Your tagline, bdeaner: “The bread which we break, is it not a participation in the body of Christ? (1 Cor. 10:16)”
That passage reads:
“14 Therefore, my beloved, flee from idolatry. 15 I speak as to sensible people; judge for yourselves what I say. 16 The cup of blessing that we bless, is it not a participation in the blood of Christ? The bread that we break, is it not a participation in the body of Christ? 17 Because there is one bread, we who are many are one body, for we all partake of the one bread. 18 Consider the people of Israel: are not those who eat the sacrifices participants in the altar? 19 What do I imply then? That food offered to idols is anything, or that an idol is anything? 20 No, I imply that what pagans sacrifice they offer to demons and not to God. I do not want you to be participants with demons. 21 You cannot drink the cup of the Lord and the cup of demons.
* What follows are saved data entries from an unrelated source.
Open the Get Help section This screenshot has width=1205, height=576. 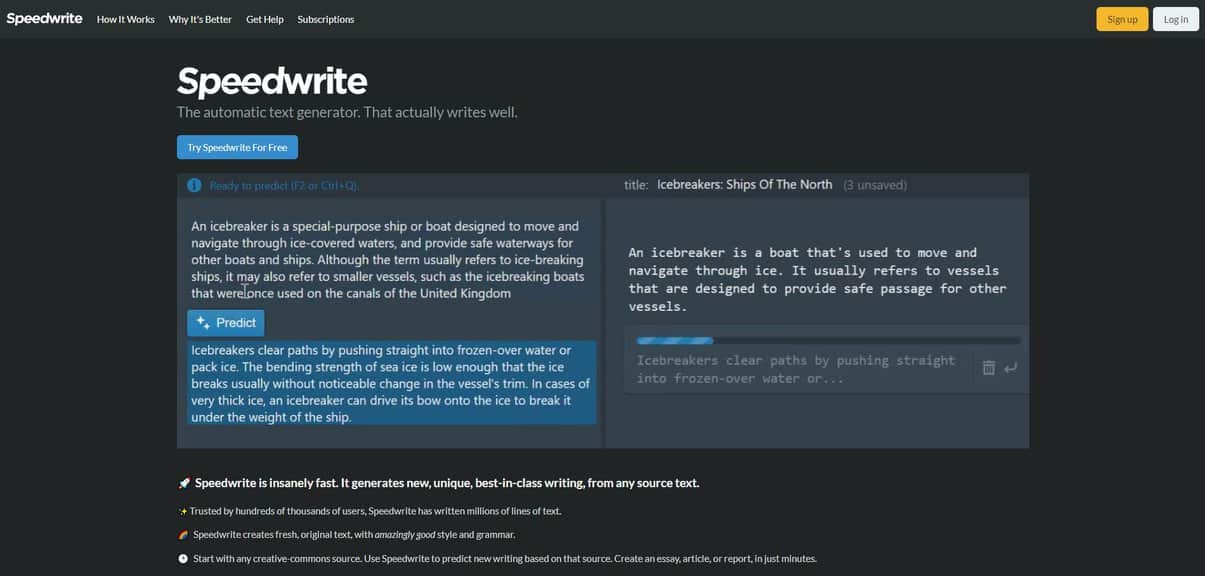coord(264,17)
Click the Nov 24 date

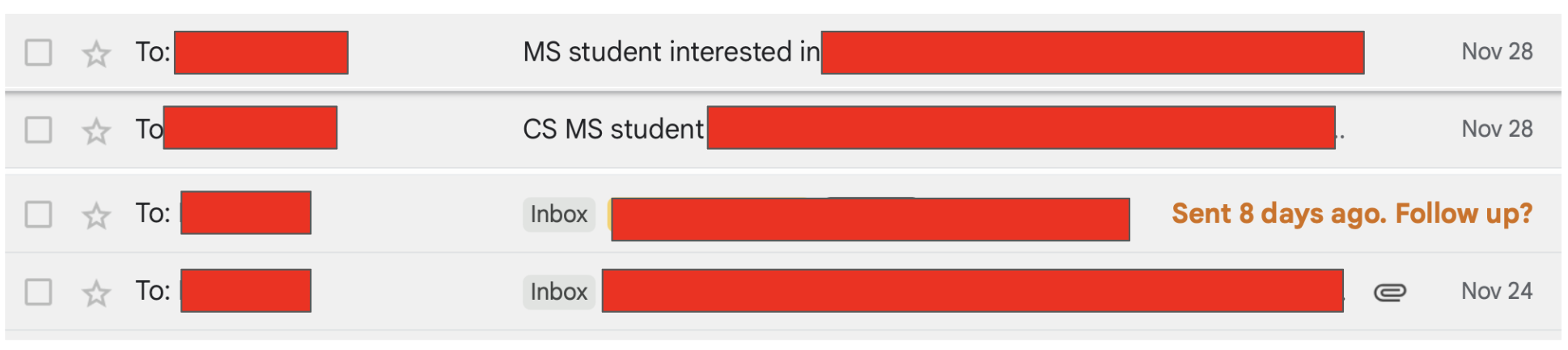pyautogui.click(x=1496, y=291)
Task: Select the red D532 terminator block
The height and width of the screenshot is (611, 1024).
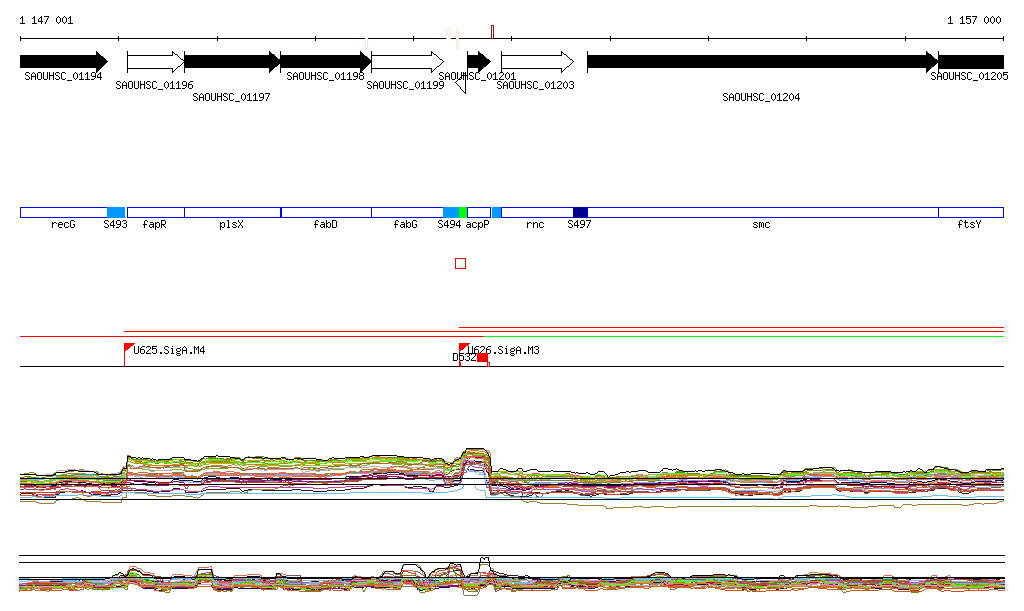Action: [x=482, y=358]
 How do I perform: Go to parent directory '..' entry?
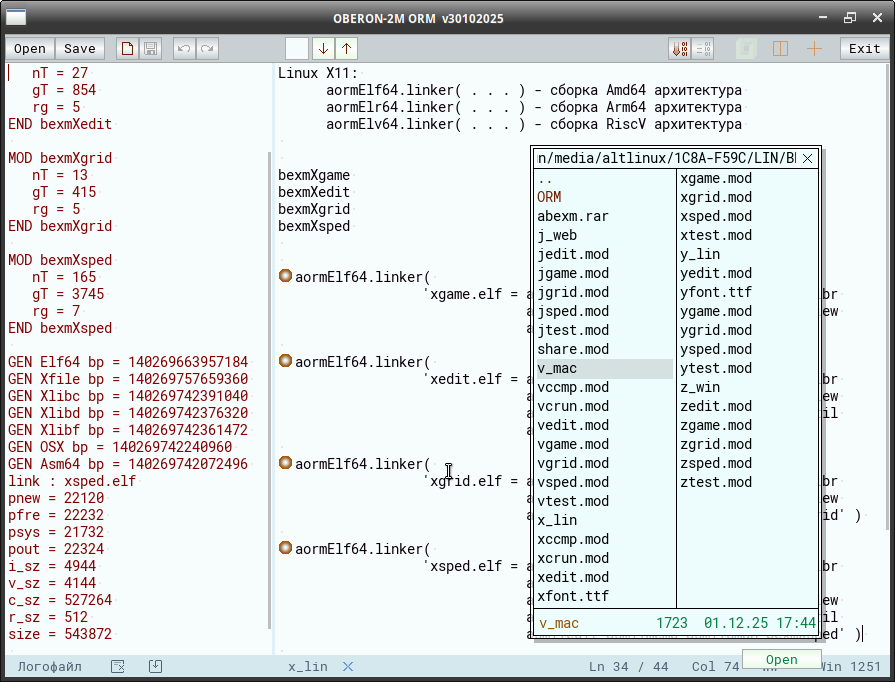pyautogui.click(x=545, y=178)
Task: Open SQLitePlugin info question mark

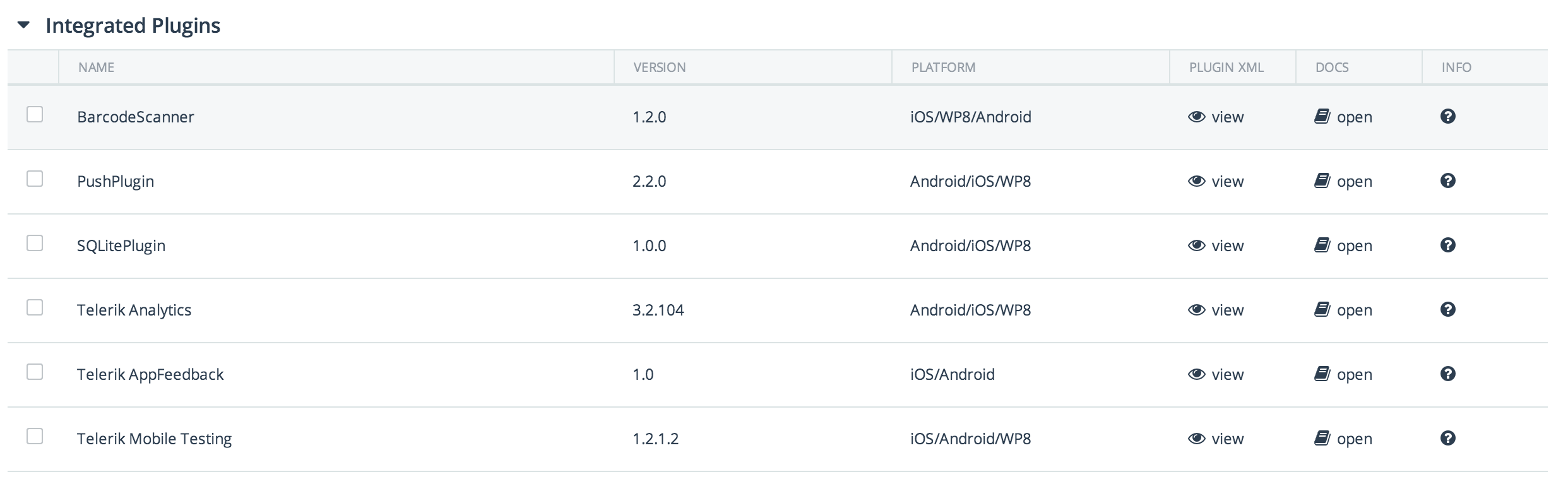Action: [1448, 245]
You cannot partake of the table of the Lord and the table of demons. 22 Shall we provoke the Lord to jealousy? Are we stronger than he?”
On the one hand, that supports transubstantiation, since it compares Communion with actual sacrifices being offered by pagans to demons. However, the sacrifices to idols are new sacrifices, while Catholic doctrine agrees that Christ was sacrificed once, for all time. So the analogy isn’t precise. And when he says “we who are many are one body, for we all partake of the one bread”, he obviously does so in a spiritual sense, not literal.
Baptists agree that when we partake Communion, that we are participating in the blood and body of Jesus, in a spiritual sense. Frankly, I don’t understand the difference between that view, and saying it becomes the actual blood and body of Christ, but that it doesn’t involve a re-sacrifice of Jesus and the physical aspects (taste, texture, etc) remain unchanged. Maybe I’m just not smart enough.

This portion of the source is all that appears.